I am curently moving to France from the Isle of Man and have a 2003 Audi TT 3.2 DSG and would like to know whether there is a switch under the bonnect to switch the headlamp beams from left to right for continetial use.

I understand for importing the vehicle I would need certicate of comformity from Audi UK headquarters in french with the only adjustments being the head lamps and speedo but that shows KPH.

NB - Does anyone know where you can get french insurance for a UK registration as I believe it has recently changed that all UK cars now need to be put on a french plate.

Thanking you for any assistance


----------



## Wallsendmag (Feb 12, 2004)

Welcome there is a lever on the headlamps themselves, I believe that if you plan to stay for over 12 months you need to get a French reg.


----------



## iomTT (Dec 17, 2008)

Hi

Thanks for your reply.

I will take a look for a lever - Any ideal what I should be looking for ??

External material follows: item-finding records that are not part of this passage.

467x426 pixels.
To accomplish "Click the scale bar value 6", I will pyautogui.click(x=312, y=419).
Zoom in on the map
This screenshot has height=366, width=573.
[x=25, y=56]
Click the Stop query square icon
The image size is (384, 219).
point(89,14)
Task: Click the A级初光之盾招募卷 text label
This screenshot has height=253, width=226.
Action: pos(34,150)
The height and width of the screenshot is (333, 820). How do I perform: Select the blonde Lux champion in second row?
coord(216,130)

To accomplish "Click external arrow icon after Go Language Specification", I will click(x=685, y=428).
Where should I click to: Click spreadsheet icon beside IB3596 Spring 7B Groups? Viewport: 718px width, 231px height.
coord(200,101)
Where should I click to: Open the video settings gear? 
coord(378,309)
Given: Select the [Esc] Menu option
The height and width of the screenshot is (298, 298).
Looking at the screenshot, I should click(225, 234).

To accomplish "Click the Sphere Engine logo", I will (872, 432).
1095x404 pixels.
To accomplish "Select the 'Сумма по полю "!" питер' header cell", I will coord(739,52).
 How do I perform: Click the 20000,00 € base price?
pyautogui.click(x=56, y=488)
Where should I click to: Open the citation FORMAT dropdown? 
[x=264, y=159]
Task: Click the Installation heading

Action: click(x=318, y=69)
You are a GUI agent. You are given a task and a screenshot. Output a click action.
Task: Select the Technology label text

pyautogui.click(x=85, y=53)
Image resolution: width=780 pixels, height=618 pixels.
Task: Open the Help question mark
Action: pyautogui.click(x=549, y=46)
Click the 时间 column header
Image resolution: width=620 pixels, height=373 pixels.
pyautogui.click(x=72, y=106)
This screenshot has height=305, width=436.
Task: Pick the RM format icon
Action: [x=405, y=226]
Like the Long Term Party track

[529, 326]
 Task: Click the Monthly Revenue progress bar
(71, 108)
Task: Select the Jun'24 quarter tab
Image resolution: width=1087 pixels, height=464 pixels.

Currently, I have one months cover in France with Fench insurer but they the broker went to finalise the contract and what we thought was 12 months apparently has recently changed that all 4 companies were not prepared to offer cover on UK plates immediately.

The Insurance company will only offer a futher 1 month if I promise to change plates within 1 month which involves getting the letter of conformity and maybe changing the head lights.


----------



## malstt (Apr 18, 2007)

Hi , welcome to the forum, sorry can't help with the switch but do a search for waks site , loads of info on there , don't know how to do a link sorry  or you could put a post in the mark 1 section and someone will help you.


----------



## Wallsendmag (Feb 12, 2004)

malstt said:


> Hi , welcome to the forum, sorry can't help with the switch but do a search for waks site , loads of info on there , don't know how to do a link sorry  or you could put a post in the mark 1 section and someone will help you.


I do http://www.wak-tt.com/mods/changingligh ... lights.htm


----------



## iomTT (Dec 17, 2008)

Hi

Many thanks for that - I did get as far as unclipping the clips but could not get any further. I shall have another go, by following the instructions of the link will that alter both the headlight and dip beam?

Thanks for your help


----------



## iomTT (Dec 17, 2008)

Hi wallsendmag

Success!! following your instructions, many thanks for that. Does that lever once switched correct both the dip and headlights together or is there any further adjustments required.

Best Wishes


----------



## Wallsendmag (Feb 12, 2004)

Should do both afaik


----------